The Lonely Lady took it, and made a pretence of examining it with minute care.
"No, it is not mine.
" She handed it back, and added, with what he felt guiltily was a suspicious glance: "It's quite a new one. The price is still on it."
But he was unwilling to admit that he had been found out. He started on an over-plausible flow of explanation.
"You see, I picked it up under that big case. It was just by the farthest leg of it.

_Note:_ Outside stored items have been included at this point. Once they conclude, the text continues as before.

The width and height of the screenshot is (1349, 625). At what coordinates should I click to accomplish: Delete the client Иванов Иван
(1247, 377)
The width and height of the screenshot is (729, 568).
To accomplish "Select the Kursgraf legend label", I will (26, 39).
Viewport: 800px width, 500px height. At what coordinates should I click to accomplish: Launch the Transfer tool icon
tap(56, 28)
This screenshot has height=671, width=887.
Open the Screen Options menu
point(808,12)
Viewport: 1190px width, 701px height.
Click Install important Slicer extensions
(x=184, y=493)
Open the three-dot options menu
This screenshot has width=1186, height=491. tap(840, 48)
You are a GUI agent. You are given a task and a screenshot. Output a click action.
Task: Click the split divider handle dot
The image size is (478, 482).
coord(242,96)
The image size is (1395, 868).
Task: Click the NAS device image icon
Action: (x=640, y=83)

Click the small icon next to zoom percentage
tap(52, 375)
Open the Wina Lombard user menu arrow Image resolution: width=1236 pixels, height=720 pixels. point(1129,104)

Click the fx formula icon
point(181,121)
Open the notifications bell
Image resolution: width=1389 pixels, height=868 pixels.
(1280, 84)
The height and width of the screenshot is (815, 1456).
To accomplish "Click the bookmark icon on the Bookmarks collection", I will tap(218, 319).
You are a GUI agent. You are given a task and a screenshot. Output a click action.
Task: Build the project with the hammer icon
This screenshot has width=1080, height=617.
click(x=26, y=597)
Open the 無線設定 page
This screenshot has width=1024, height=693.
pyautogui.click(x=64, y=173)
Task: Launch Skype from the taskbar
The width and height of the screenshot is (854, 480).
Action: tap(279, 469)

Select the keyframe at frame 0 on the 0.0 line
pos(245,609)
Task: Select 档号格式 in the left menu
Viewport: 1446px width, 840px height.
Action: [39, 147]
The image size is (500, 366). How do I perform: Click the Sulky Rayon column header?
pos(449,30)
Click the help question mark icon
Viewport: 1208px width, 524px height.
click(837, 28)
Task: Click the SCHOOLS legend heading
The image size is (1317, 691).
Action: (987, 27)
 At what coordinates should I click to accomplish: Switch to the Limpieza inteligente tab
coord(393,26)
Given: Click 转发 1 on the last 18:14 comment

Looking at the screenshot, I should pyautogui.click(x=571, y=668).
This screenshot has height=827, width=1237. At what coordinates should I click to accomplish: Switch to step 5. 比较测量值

" He derived great relief from this detailed account. "So, as you had been standing there, I thought it must be yours and came after you with it."
She said again: "No, it isn't mine," and added, as if with a sense of ungraciousness, "Thank you."
The conversation came to an awkward standstill. The girl stood there, pink and embarrassed, evidently uncertain how to retreat with dignity.
He made a desperate effort to take advantage of his opportunity.
"I - I didn't know there was anyone else in London who cared for our little lonely god till you came."
She answered eagerly, forgetting her reserve: "Do you call him that too?"
Apparently, if she had noticed his pronoun, she did not resent it. She had been startled into sympathy, and his quiet "Of course!" seemed the most natural rejoinder in the world.
Again there was a silence, but this time it was a silence born of understanding.
It was the Lonely Lady who broke it in a sudden remembrance of the conventionalities.
She drew herself up to her full height, and with an almost ridiculous assumption of dignity for so small a person, she observed in chilling accents: "I must be going now. Good morning.
" And with a slight, stiff inclination of her head, she walked away, holding herself very erect.
By all acknowledged standards Frank Oliver ought to have felt rebuffed, but it is a regrettable sign of his rapid advance in depravity that he merely murmured to himself: "Little darling!"
He was soon to repent of his temerity, however. For ten days his little lady never came near the Museum. He was in despair! He had frightened her away! She would never come back! He was a brute, a villain! He would never see her again!
In his distress he haunted the British Museum all day long. She might merely have changed her time of coming. He soon began to know the adjacent rooms by heart, and he contracted a lasting hatred of mummies. The guardian policeman observed him with suspicion when he spent three hours poring over Assyrian hieroglyphics, and the contemplation of endless vases of all ages nearly drove him mad with boredom.
But one day his patience was rewarded. She came again, rather pinker than usual, and trying hard to appear self-possessed.
He greeted her with cheerful friendliness.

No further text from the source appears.